I don’t have any good pics of the shock towers. Where do they start to crack? I believe it is down low, where they put the factory bracing / reinforcing, but I’m not exactly sure.
The tops of the shock towers look good ~ no bubble of rust at the top where they meet up with the firewall & fender, like you see on alot of older cars.
What is the easiest way to inspect for a rusty cowl area? I’m thinking I could just shine a flashlight into the kick panel vents, and down the cowl vent, but what do you guys think?
What about rust around the battery tray? I expect to find some and I know they make repro panels for that, but how difficult / expensive is this to repair?
I know the heater core has a problem too, and the dash is split, so kinda a “two-birds-with-one-stone” repair I’m thinkin’.
Oh yeah! What manuals / books are recommened for guidance on repairs? Chilton / Haynes?
“What is the easiest way to inspect for a rusty cowl area? I’m thinking I could just shine a flashlight into the kick panel vents, and down the cowl vent, but what do you guys think?”
Pour a half gallon of water down into each side of the cowl. Look for water on floor of car.
I always take a 2-liter bottle of water with me and pour half down each side of the cowl, then check both front floors.
Look under the battery tray specifically. If that’s rusted you may need to do a fender apron repair. It’s not that significant a repair, but it’s just one more thing that will add to the time and cost of the project. Replacing the tray itself is pretty easy.
I recommend the Ford Shop Manual. It should be available from any of the Mustang vendors. My '69 set is four volumes, so I’d expect the 1970 manual to be the same.
I also always take a refrigerator magnet with me to check for bondo. Anything more than a skim coat and the magnet won’t stick. It’s also a type that even the most anal owner won’t typically object to since there’s virtually zero chance of scratching the car with it.
A desert car? Oh then this might be of special interest to you…
Check the tires for dry rot. Little cracks in the rubber. I’ve been reading a ton about it lately. Desert car should be especially susceptible because of hash conditions and lotsa sun.
From what I’ve read, any amount of dry rot means the vehicle is unsafe for highway use and is dangerous for normal road use, and the tires should be replaced immediately.
That’s not a deal breaker, as tires are easily changed and are part of routine maintenance already. But it might be worth knowing, going into it, if you’re gonna have to spend several hundred dollars immediately just to make it safe to drive.
If the cowl leaks 8/10 the floorpans will need replacing or vice-versa.
Same with the rear window corners. If there is a leak in the rear window, trunk, trunk dropoff and/or quarter panel rust.
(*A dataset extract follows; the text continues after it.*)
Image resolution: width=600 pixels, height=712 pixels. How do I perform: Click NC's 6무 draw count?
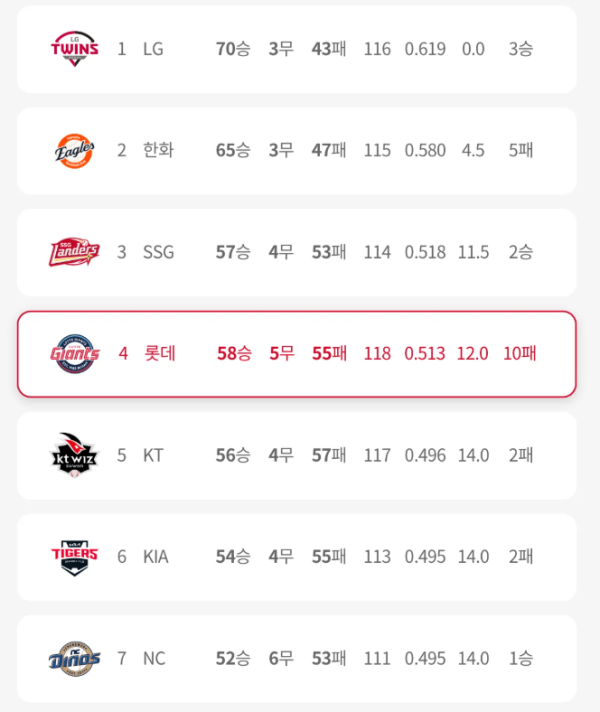pos(281,658)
Hopefully your desert car will be sound.
AC cars eventually leaked condensate into the passenger floorpan. Look for rust there.
Shock towers crack around the holes for the upper control arms, not so much on 69’s and 70’s with the reinforcement.
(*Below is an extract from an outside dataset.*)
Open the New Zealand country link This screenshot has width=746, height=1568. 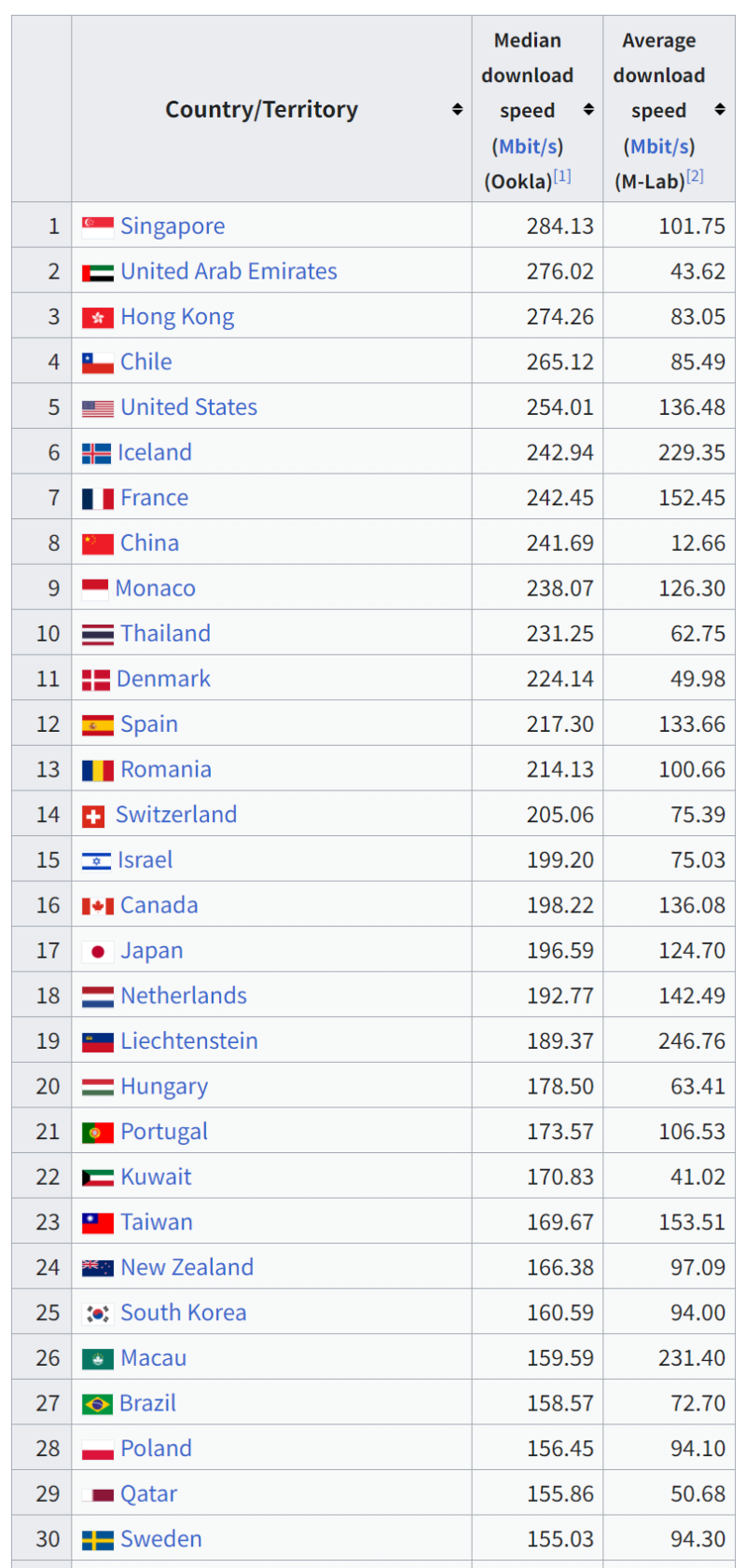tap(187, 1268)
Cars with a lot of hard use will have cracks at the top of the “A” pillar, if so check the pans and inner rockers.
Schrader valves (or drilled holes) in the rear bumper or trunk mean air shocks, check the upper and lower shock mounts.
Sorry to high jack this thread, but I have a quick question. Art, what would you recommend to prevent this? To stiffen my Cougar up, I’ve installed Maier subframe connectors, Monte Carlo bar and export brace with welded in reinforcement plate. Barring a full roll cage, is there anything else you would do?
If I wanted to eliminate more of the unibody flex, install convertible rockers, torque boxes, and seat platform from a similar year mustang convertible.
Cheap and stealth. I love it. I found this tech article about a formerly offered “Chassis Strengthening Kit” from Mustangs Plus that looks similar to what you described. Even though I’ve already installed my dynamat, I’m basically at that stage in my build right now. I’ll have think about this a little bit more. Okay, enough thread jacking. Thanks for your help, Art.